--- Begin Extracted information ---

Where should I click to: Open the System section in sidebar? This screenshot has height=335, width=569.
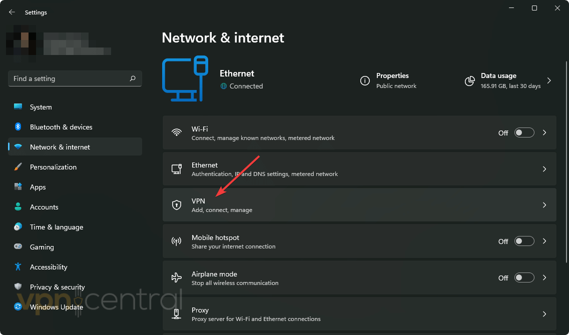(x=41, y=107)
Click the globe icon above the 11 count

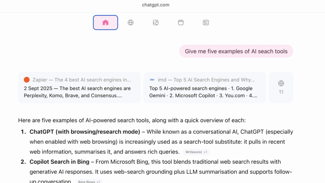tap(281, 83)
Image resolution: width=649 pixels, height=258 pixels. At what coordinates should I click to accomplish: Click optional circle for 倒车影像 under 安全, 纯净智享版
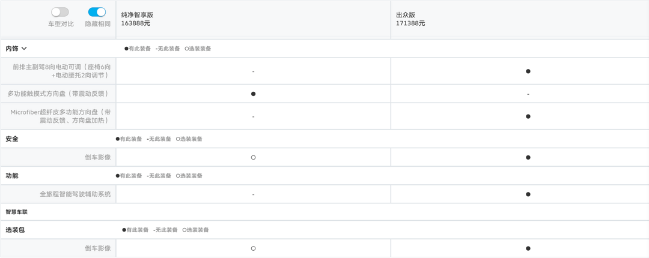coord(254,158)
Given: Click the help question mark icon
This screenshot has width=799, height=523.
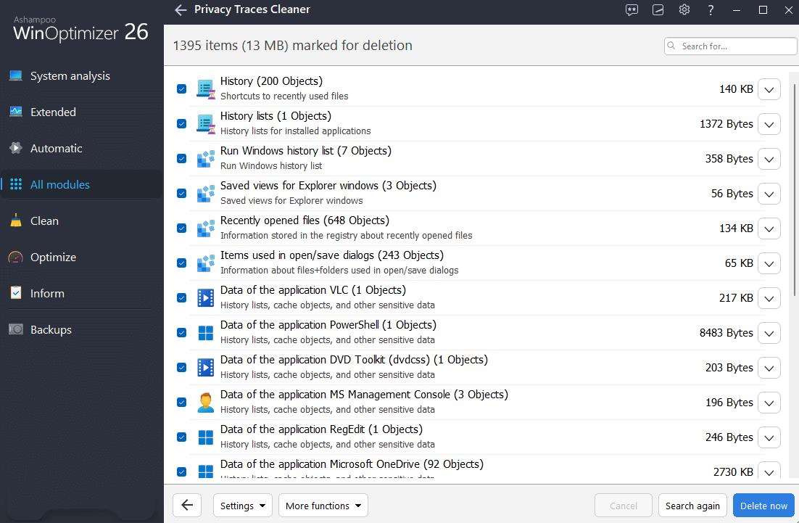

--- End Extracted information ---

Task to carry out: Could you reproduce all of the entries above word for word, omitting the pictures?

Written answer:
Where should I click to: Open the System section in sidebar? This screenshot has height=335, width=569.
(x=41, y=107)
Click the globe icon above the 11 count

tap(281, 83)
Image resolution: width=649 pixels, height=258 pixels. At what coordinates should I click to accomplish: Click optional circle for 倒车影像 under 安全, 纯净智享版
coord(254,158)
Given: Click the help question mark icon
This screenshot has width=799, height=523.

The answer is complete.